Text shown

╔══

In all seriousness, that's a pretty nasty con. You're literally staring at dirt. Even geologists with a passion for geology get burnt out. The paycheck is the only real perk for the job, so if he really doesn't need ANY kind of passion to complete a job (which is impressive in a way), I'd suggest looking into geology.

EDIT: Entry level for B.S. is $92,000, with 25+ years of experience clearing you over $250k. 

https://www.forbes.com/sites/trevor...e-geology-salary-survey-reports/#7b21d42c2cfa


----------



## PowerShell (Feb 3, 2013)

Look into the trades. You don't need to be passionate and if you specialize in something like plumbing, electrician, or pretty much any grunt work that requires a specialized skill. Bonus points if you're willing to relocate to the middle of nowhere and work in the oil fields or some other undesirable conditions and work around the clock. Many of those people are making 6 figures.


----------



## Forest Nymph (Aug 25, 2018)

So...your friend wants to be a Kardashian?


----------



## Forest Nymph (Aug 25, 2018)

PowerShell said:


> Look into the trades. You don't need to be passionate and if you specialize in something like plumbing, electrician, or pretty much any grunt work that requires a specialized skill. Bonus points if you're willing to relocate to the middle of nowhere and work in the oil fields or some other undesirable conditions and work around the clock. Many of those people are making 6 figures.

╚══

Extracted data
╔══

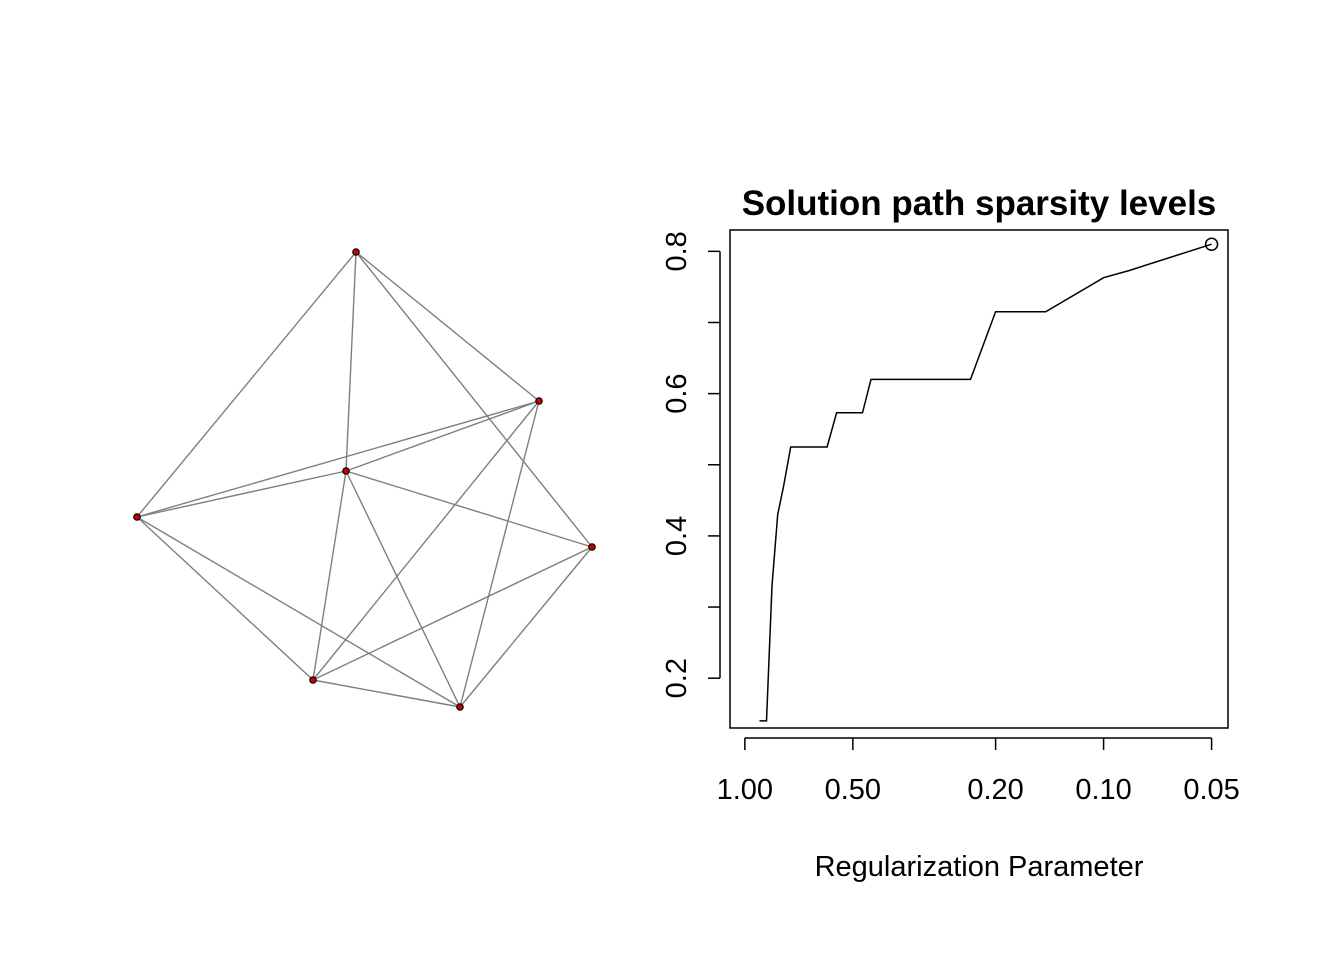 The width and height of the screenshot is (1344, 960). I want to click on x-tick-label: 1.00, so click(745, 790).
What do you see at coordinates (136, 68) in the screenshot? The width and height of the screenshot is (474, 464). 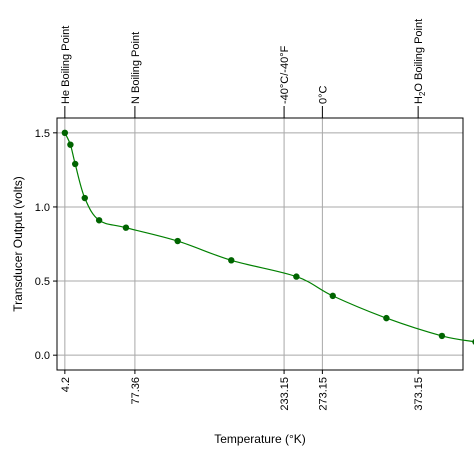 I see `reference-line-label: N Boiling Point` at bounding box center [136, 68].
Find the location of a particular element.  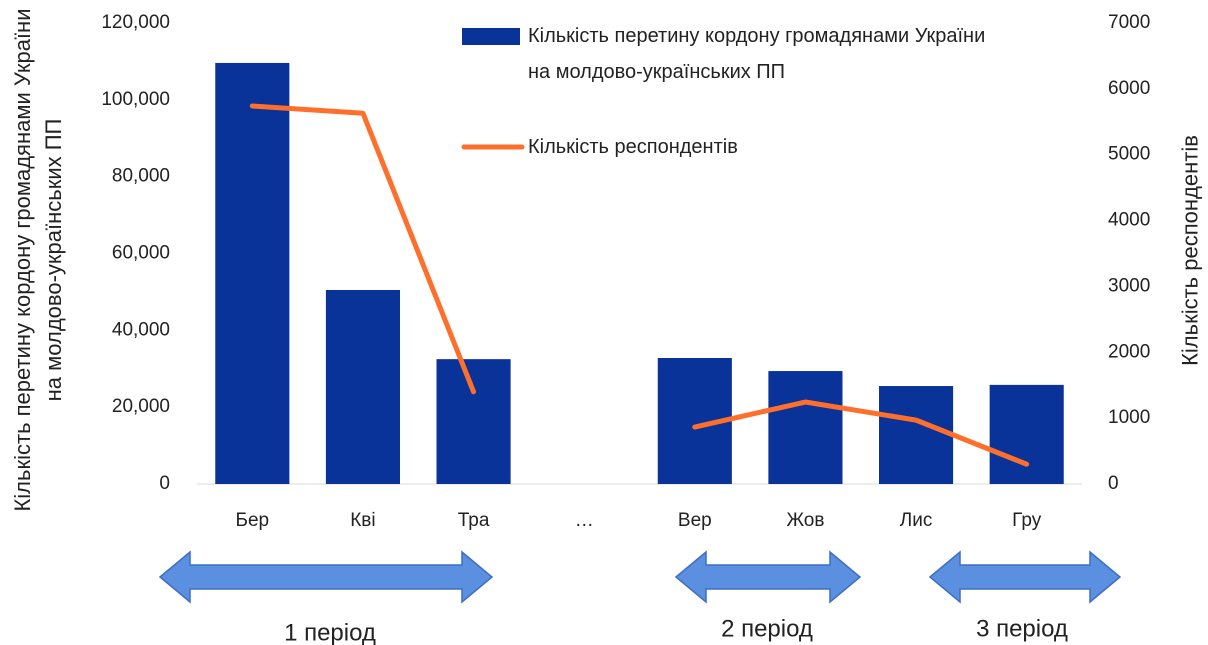

y-tick-label: 40,000 is located at coordinates (141, 330).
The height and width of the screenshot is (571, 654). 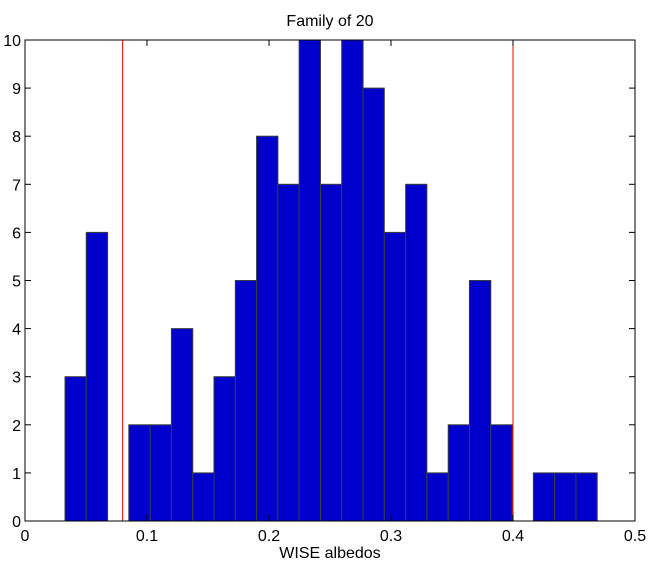 What do you see at coordinates (16, 378) in the screenshot?
I see `y-tick-label: 3` at bounding box center [16, 378].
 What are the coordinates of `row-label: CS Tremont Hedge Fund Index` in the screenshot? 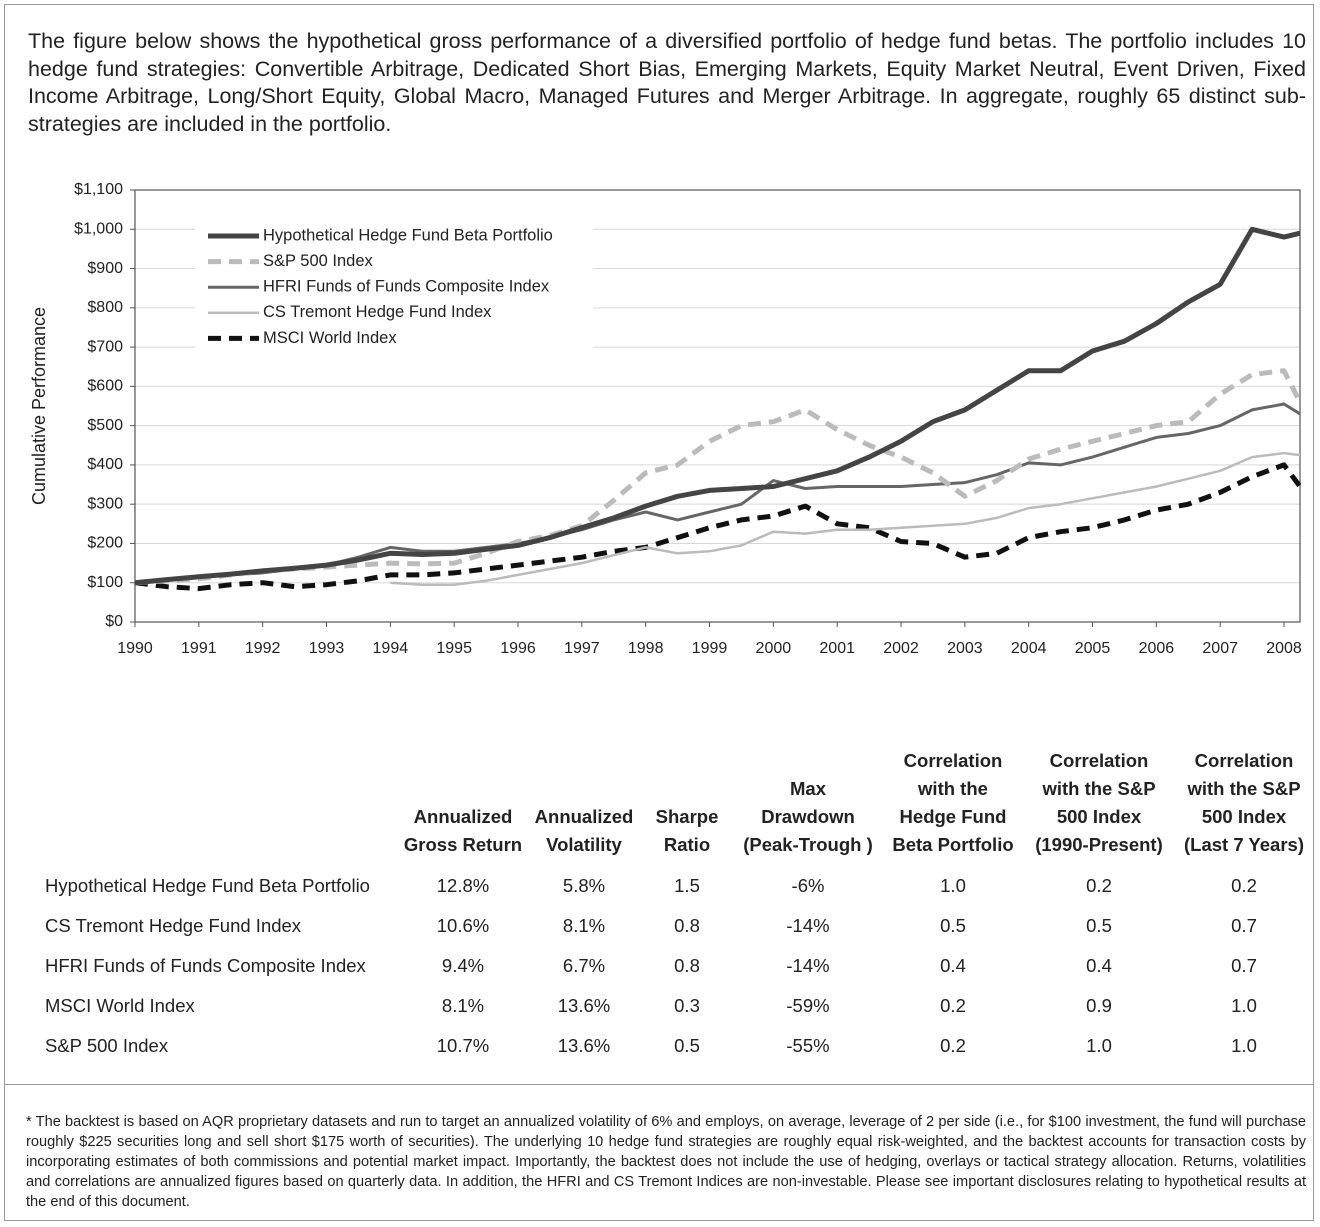 It's located at (174, 926).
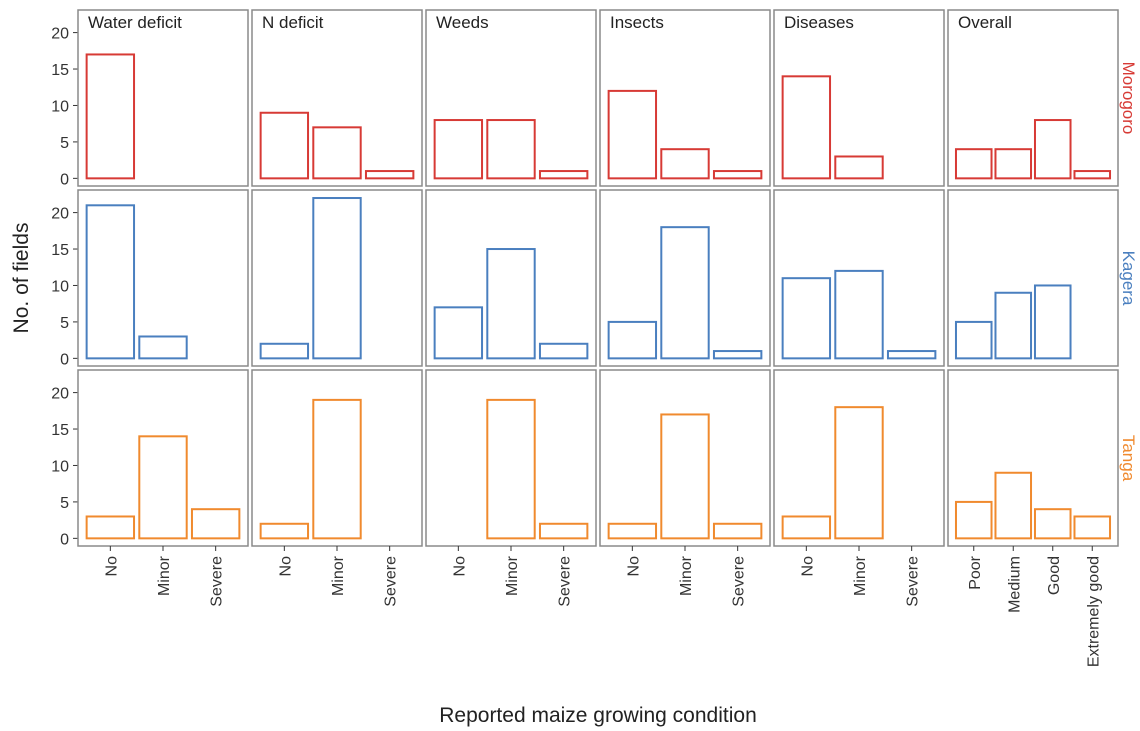 The width and height of the screenshot is (1140, 731). Describe the element at coordinates (293, 22) in the screenshot. I see `facet-label: N deficit` at that location.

╚══

Problems and tasks
A. Summarize the forum thread about careers that require no passion in two sentences.
B. For each statement, decide whether it agrees with the forum thread about careers that require no passion. Answer yes or no, and quote the words from the thread that decide it.
(i) Entry-level pay with a B.S. is given as $92,000.
(ii) PowerShell says trades work requires passion.
(iii) The first poster says geologists with a passion for the field never burn out.
C. Resume the forum thread about careers that require no passion from the point where it stops.
The records above were taken from a separate source.

Task responses
A. One poster calls geology a nasty con because you are staring at dirt, but suggests it for someone who needs no passion, since pay is its only real perk: $92,000 at entry level with a B.S. and over $250k after 25+ years. PowerShell recommends the trades, such as plumbing or electrician work, especially for those willing to relocate to oil fields and work around the clock, and Forest Nymph asks whether the friend wants to be a Kardashian.

B.
(i) Yes: "Entry level for B.S. is $92,000"
(ii) No: "You don't need to be passionate"
(iii) No: "Even geologists with a passion for geology get burnt out."

C.
Those people work really hard though and sometimes put their lives in danger. I mean you can make close to six figures being a coal miner but good luck not contracting black lung, having your house randomly split in half as the family horse falls inside a crack in the earth beneath it, and/or getting randomly laid off.


----------



## Forest Nymph (Aug 25, 2018)

Tkae said:


> Geologist.
> 
> Oil companies pay megabucks for geologists to analyze samples of dirt for evidence of oil.
> 
> ...


I don't remember him saying he was an idiot without any ethics, he just implied he was lazy.

Those jobs aren't going to be well-paying much longer. The oil monopoly is on its way out.


----------



## chad86tsi (Dec 27, 2016)

Forest Nymph said:


> Those people work really hard though and sometimes put their lives in danger. I mean you can make close to six figures being a coal miner but good luck not contracting black lung, having your house randomly split in half as the family horse falls inside a crack in the earth beneath it, and/or getting randomly laid off.


It doesn't have to be that way their whole career. I started out in the electrical trade, was making equivalent to six figures within 4 years (inflation adjusted). Now I sit at a desk. My only risk of injury is from sitting too much at my desk too long. There is more risk of injury than some jobs, but things like plumber and electrician are pretty safe really.


----------



## PowerShell (Feb 3, 2013)

Forest Nymph said:


> I don't remember him saying he was an idiot without any ethics, he just implied he was lazy.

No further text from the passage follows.